Closed mbonsma closed 7 years ago
I would like to try this out, but I am going to need help. I am going to update here with questions.
@Ipix, awesome!
Hi @lpix I can also help if you run into any technical problems...
@lisajguo, I added a file with CRISPR locus start and end positions for each organism.
Hey Is this issue still open? I would like to give it a try.
Hi @bhanu546, yes it's still open! Let me know if there's anything I can do to help you get started.
Use BioPython's built-in BLAST parser to parse the output. This is also done in filterByExpect_all_v2.py, although I've noticed a few mistakes just now so be careful
In reference to this, what does the parse the output mean? Could you please explain the statement?
@bhanu546, it's a bit vague, I agree. By "output" I mean the output of BLAST - for example, the XML file linked here. I'll update it in the issue text as well.
Hi @mbonsma Is this issue still open? I would like to solve it.
Hi @Ky5595, yes it is!
Hello, I can look into this.
Woo @wgma00, thanks!
I'm trying to create a sample XML file from #60 but I'm not sure what to pass as the second parameter to anticrisprblast.py
. echo data/velvet-distinct-spacers.fasta python3 anticrisprblast.py <genome>
, is what I've managed to figure out so far.
I think you want blast_spacer_to_host_genome.py
instead of anticrisprblast.py
, for starters, but it looks like blast_spacer_to_host_genome.py
has a single demo file hardcoded and probably won't do anything interesting.
You could ignore #60 for now and use this example file if you want.
And I'll make an issue for blast_spacer_to_host_genome.py
to fix it up a bit.
You mention that there should be an optional cut-off value, but I've read through the documentation you posted but I don't see any mention of a "cut-off" value. How is this to be incorporated? Also are there any bounds on this value?. I've started some work here
Hello! Just wondering what the status for this issue is. I would love to assist!
I wrote up some starter code on my master branch, but I won't have time contribute today. So feel free to take over if you'd like.

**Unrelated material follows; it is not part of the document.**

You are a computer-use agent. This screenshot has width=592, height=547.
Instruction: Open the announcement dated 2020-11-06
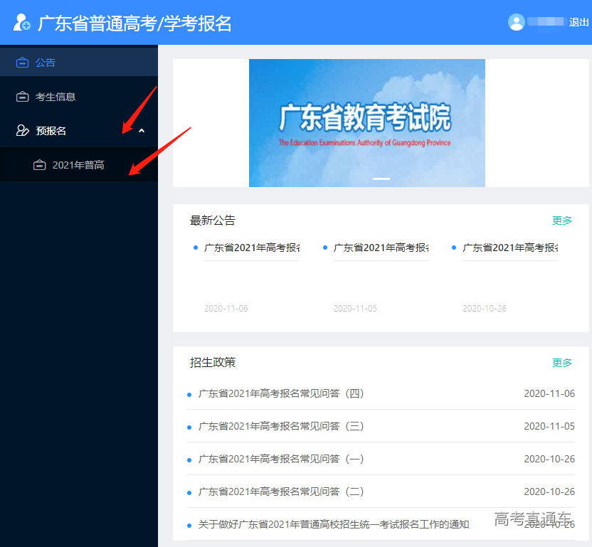coord(251,248)
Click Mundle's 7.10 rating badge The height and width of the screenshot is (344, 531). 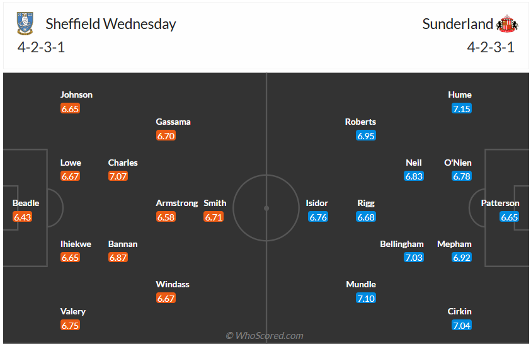[x=366, y=299]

Can you go over the 'tricky part' of the function? I've re-read what you wrote a few times, but am still not sure I understand it too well. I've also looked into extract_CRISPRdb.py, but don't know how this is ran. Maybe if I can see what the output looks like, I'll have a better understanding of how to assign certain hits as 'CRISPR' and 'non-CRISPR'. Thanks!
Hi @ayangromano, basically all this has to do is make sure that we're not counting 'hits' that are self-matches. When you blast a fragment of a bacterial genome against the whole genome, there will be one hit that is a self-match, and any other hits are the ones we're interested in.
extract_CRISPRdb.py is almost deprecated since we've moved to using a database, so probably the best thing to do instead would be to check for that spacer in the organismspacerrepeatpair
table, get its genomic_start
and genomic_end
positions, and check if the BLAST match falls inside those positions.
For example, here's what one row of that table looks like in json format:
"organism_spacer_repeat_pairs": [
{
"genomic_end": 1928488,
"organism": 1923,
"id": 1,
"spacer": 1,
"repeat": 1,
"genomic_start": 1928414,
"order": 1
}
I realize this is a bit vague, so in the next few days I'll update this issue to reflect more recent development. But feel free to start and ping me with questions in the meantime.
I'm going to close this and redirect to #223 which is more current.
This is marked as a good first bug because, although it sounds complicated, it's computationally not as bad as it sounds - I think. There might be some tricky sections, but if a newcomer is attempting this, I'm available for questions anytime! Just comment in this issue.
Motivation
Research has suggested that there may be cases when CRISPR systems are used for something besides immunity to foreign DNA - perhaps they could be regulating the host genome, or they might simply be inactive. A clue that one of these things might be happening is if there are spacers that come from their own host genome. To this end, we need functions to (A) BLAST spacers against the host genome and (B) analyze the BLAST output. The first function is described in issue #60 and the second function is described here.
The function
Input:
Accession, CRISPR_ID, start, end
.The function should do the following:
Output:
accession_self-spacers.csv
(where "accession" is the NCBI accession number, i.e. NC_000853) with the following column headings:The "Source" column contains the "CRISPR" or "non-CRISPR" flag. All other column headings are fields in the object that results from the BLAST-parser module.